Gawker's last hurrah before impending sale

NEW YORK • Since its beginning in 2002, the Gawker gossip blog has taken delight in deflating the egos of New York's cultural elite among other targets.

So it made sense that it commemorated its own bankruptcy proceedings and impending sale last Wednesday night in Manhattan with a party.

At 7pm, a couple of hundred writer types were milling around the party in its offices, where there was a makeshift bar, with boxes of pepperoni pies stacked on top of it.

"I'm looking around realising how few people I know," said David Haskell, deputy editor of New York magazine.

"It's like, did I miss it?" Actually, no. That's just how it feels when you find yourself at a reunion of a media company that has become a revolving door for young writers and editors.

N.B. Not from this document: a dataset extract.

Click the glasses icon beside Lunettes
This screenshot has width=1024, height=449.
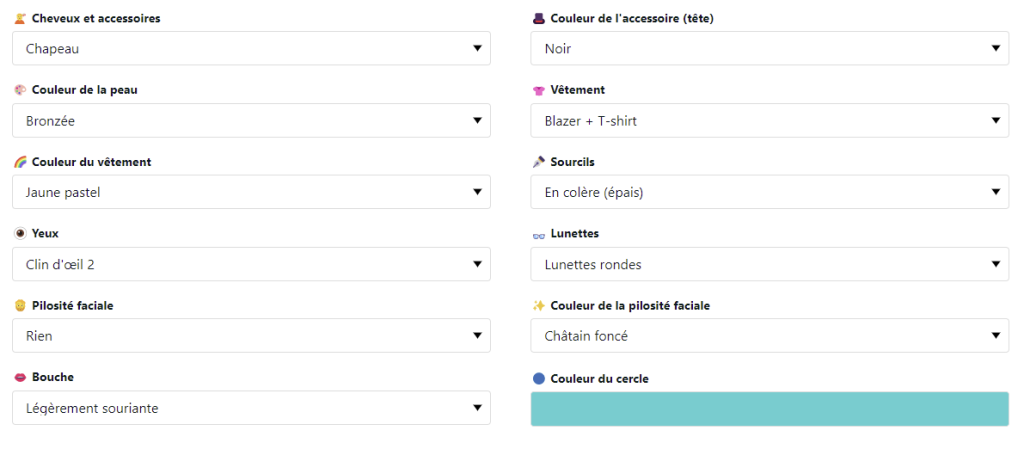pyautogui.click(x=539, y=234)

Most of them served their apprenticeships under Gawker founder and chief executive, Nick Denton, before moving out of his sphere.

The party, which at times had the feeling of a giddy wake, drew in past and present journalists from its flagship site, as well as those from the offshoots Gizmodo (Gawker for gadgets), Jalopnik (Gawker for car culture), Jezebel (the Gawker "ladyblog"), Deadspin (Gawker for sports), Lifehacker (Gawker for productivity tips) and Kotaku (Gawker for video games).

Many returned, having gone on to substantial success.

Elizabeth Spiers, who established much of the Gawker editorial voice as the namesake site's founding editor, was there. Since her time with Denton, she served as the editor of The New York Observer and founded her own research and analytics firm.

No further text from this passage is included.